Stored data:

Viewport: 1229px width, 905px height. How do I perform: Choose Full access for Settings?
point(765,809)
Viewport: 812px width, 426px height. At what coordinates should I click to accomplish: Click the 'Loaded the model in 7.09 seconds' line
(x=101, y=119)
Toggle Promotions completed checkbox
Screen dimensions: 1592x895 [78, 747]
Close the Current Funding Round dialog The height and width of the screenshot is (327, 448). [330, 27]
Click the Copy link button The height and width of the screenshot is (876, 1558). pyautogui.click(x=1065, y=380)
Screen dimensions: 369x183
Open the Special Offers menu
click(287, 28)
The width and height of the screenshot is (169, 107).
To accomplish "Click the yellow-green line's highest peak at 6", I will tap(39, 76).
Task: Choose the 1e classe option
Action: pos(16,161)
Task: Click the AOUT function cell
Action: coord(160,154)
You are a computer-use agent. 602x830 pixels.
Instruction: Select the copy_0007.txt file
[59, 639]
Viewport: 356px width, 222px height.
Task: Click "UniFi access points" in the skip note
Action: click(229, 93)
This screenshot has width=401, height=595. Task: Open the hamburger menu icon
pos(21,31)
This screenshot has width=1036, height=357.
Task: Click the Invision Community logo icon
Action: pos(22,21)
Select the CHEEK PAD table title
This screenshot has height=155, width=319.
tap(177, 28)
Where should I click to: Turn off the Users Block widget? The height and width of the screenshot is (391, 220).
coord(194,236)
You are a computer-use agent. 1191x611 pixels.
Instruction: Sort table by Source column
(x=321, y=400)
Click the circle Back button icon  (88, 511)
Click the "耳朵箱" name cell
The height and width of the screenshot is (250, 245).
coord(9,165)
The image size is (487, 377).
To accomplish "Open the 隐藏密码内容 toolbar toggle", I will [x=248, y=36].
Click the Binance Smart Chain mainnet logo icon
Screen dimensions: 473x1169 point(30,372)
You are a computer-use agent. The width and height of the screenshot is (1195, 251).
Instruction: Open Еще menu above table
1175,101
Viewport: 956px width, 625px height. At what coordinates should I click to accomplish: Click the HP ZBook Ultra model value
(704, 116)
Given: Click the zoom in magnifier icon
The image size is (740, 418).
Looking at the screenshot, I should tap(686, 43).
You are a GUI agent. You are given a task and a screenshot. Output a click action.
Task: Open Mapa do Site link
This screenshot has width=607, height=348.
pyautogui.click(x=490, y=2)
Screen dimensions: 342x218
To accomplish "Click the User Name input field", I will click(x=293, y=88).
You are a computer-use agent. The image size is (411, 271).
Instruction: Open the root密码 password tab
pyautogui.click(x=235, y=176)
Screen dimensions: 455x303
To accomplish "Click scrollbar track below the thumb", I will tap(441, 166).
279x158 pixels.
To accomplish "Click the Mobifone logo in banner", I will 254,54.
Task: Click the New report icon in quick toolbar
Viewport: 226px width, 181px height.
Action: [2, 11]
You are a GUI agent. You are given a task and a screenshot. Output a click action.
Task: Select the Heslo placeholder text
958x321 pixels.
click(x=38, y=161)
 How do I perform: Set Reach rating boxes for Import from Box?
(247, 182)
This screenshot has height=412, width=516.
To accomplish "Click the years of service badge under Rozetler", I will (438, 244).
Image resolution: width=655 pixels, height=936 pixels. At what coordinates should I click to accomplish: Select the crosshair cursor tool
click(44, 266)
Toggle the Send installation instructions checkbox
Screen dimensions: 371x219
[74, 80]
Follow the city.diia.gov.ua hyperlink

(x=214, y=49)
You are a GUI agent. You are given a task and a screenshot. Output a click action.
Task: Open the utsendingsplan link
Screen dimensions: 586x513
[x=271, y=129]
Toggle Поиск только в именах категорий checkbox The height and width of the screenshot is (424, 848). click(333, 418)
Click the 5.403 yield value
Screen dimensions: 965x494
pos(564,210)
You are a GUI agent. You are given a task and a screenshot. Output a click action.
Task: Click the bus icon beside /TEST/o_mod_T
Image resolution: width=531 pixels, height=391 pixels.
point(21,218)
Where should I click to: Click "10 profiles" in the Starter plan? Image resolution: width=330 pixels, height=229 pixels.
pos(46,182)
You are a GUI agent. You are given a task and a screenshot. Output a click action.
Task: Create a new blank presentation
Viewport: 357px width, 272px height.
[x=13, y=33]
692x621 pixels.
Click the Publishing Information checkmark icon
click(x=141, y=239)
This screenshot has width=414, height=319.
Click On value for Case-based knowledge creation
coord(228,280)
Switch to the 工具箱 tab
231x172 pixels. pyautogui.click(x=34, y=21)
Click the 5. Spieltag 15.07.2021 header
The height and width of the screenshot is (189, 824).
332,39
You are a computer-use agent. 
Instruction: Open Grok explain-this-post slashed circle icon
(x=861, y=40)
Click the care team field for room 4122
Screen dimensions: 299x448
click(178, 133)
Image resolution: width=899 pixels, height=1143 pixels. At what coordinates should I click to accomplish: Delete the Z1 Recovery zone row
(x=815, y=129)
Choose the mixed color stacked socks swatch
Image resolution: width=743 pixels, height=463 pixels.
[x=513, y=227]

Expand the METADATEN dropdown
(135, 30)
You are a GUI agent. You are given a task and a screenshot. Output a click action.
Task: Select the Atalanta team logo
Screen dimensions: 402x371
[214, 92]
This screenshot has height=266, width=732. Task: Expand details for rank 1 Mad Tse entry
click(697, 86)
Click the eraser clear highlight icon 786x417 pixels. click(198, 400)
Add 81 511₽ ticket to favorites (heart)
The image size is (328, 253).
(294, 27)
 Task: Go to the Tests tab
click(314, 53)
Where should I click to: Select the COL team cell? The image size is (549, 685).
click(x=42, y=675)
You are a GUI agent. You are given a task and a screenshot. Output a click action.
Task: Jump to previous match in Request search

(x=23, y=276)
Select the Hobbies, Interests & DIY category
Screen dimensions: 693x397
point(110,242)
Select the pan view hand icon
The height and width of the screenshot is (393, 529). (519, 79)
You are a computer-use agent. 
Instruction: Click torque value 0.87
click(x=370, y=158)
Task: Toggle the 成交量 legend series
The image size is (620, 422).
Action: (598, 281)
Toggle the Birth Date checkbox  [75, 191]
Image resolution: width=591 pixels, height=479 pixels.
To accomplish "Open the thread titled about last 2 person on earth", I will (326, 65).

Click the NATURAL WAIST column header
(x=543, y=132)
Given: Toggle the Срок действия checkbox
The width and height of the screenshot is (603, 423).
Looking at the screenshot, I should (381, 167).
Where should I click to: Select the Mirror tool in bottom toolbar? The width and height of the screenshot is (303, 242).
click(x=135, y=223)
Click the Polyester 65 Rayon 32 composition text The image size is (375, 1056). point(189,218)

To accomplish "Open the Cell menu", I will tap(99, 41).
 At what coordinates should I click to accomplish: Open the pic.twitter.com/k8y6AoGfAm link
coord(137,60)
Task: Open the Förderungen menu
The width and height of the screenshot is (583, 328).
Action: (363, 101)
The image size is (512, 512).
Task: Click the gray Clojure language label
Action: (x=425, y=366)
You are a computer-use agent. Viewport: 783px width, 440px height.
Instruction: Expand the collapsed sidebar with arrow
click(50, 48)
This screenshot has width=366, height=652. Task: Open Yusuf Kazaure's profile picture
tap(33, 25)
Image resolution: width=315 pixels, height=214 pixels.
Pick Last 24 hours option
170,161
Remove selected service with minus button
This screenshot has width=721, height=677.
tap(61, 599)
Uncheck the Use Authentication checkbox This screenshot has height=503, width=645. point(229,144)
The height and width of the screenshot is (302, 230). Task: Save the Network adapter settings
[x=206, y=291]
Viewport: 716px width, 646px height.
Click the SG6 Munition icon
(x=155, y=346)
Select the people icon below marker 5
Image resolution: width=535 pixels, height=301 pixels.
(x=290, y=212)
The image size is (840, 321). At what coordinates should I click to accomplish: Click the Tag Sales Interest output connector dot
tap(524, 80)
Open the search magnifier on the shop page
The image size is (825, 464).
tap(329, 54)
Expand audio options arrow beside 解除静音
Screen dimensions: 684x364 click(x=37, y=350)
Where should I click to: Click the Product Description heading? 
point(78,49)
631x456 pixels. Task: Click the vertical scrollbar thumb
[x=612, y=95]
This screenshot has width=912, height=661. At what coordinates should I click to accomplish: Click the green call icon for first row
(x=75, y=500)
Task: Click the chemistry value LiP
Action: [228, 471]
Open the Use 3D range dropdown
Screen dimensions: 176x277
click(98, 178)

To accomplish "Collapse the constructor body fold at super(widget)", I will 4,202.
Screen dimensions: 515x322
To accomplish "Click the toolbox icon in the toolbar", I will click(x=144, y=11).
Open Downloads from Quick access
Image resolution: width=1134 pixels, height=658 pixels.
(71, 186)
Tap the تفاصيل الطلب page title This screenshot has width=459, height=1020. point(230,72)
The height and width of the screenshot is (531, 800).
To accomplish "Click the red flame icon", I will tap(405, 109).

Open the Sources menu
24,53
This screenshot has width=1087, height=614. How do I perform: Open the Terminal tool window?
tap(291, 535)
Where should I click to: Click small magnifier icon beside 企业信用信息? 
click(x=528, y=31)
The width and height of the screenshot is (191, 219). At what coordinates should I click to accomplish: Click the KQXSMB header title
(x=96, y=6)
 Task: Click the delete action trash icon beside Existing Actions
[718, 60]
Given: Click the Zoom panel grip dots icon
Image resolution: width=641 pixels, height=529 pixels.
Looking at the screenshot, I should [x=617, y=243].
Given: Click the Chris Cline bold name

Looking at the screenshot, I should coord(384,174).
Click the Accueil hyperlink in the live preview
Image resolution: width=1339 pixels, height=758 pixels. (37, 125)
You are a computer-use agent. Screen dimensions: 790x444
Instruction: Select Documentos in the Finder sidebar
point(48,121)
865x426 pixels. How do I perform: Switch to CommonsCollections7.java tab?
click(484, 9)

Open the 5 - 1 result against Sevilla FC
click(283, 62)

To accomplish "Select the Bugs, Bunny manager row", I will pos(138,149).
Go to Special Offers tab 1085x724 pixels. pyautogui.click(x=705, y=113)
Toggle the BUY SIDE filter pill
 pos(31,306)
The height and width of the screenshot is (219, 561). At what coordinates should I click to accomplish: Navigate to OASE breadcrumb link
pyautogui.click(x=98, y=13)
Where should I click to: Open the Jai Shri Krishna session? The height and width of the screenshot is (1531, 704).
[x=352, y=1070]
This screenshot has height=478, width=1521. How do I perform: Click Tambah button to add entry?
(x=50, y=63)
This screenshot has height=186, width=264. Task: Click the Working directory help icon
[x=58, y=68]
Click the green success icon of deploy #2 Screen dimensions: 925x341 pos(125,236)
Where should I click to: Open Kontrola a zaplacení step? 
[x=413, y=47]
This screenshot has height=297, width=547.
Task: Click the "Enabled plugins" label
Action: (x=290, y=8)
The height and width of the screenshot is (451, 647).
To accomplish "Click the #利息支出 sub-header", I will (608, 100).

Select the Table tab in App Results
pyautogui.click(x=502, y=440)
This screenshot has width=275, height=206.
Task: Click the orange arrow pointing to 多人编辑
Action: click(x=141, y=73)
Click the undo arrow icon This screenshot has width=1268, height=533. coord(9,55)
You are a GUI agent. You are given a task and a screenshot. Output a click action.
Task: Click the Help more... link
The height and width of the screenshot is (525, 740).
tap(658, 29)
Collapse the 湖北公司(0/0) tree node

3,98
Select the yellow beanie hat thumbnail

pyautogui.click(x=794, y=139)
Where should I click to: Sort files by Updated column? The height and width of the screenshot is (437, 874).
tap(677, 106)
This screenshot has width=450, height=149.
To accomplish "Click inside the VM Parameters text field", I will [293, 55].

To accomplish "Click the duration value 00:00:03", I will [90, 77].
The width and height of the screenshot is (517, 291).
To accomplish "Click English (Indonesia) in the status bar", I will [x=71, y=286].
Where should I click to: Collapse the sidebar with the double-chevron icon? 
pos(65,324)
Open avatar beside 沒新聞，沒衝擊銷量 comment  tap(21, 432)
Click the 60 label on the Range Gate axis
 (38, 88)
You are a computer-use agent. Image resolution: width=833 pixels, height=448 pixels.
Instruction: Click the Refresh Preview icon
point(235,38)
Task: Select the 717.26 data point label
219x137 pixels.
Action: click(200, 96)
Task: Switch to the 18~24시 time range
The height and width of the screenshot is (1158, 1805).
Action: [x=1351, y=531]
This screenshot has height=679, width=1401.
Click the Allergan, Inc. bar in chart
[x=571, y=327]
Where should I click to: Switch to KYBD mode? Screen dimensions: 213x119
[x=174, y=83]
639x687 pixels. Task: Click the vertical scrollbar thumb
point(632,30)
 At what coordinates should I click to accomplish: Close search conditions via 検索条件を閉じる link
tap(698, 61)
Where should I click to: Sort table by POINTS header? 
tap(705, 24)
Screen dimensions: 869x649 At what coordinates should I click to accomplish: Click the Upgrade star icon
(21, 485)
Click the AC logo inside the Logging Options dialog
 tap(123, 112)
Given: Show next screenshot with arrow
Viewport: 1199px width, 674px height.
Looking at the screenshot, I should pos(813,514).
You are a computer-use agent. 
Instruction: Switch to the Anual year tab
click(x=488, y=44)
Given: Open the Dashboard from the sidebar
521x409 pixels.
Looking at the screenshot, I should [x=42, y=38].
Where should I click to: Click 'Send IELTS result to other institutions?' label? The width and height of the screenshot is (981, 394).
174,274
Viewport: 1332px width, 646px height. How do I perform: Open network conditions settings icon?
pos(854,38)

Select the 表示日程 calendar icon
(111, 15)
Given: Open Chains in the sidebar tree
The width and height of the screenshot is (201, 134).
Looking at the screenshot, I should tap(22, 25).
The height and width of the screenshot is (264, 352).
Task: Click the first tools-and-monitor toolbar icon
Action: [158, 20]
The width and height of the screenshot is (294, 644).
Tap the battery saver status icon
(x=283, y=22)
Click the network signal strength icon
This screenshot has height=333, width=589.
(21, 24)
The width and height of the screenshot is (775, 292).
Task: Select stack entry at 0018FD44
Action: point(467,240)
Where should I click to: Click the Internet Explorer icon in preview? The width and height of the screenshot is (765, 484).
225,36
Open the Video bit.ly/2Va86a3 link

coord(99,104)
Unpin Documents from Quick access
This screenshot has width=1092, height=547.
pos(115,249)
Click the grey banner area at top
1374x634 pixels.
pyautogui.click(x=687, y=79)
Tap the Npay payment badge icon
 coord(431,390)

Aim of the task:
In the entries above, please find the line with "Screen dimensions: 402x371" and the line with "Add 81 511₽ ticket to favorites (heart)", then write out exactly those two lines and every line between them, and nothing more.

Answer to this problem:
Screen dimensions: 402x371
[214, 92]
This screenshot has height=266, width=732. Task: Expand details for rank 1 Mad Tse entry
click(697, 86)
Click the eraser clear highlight icon 786x417 pixels. click(198, 400)
Add 81 511₽ ticket to favorites (heart)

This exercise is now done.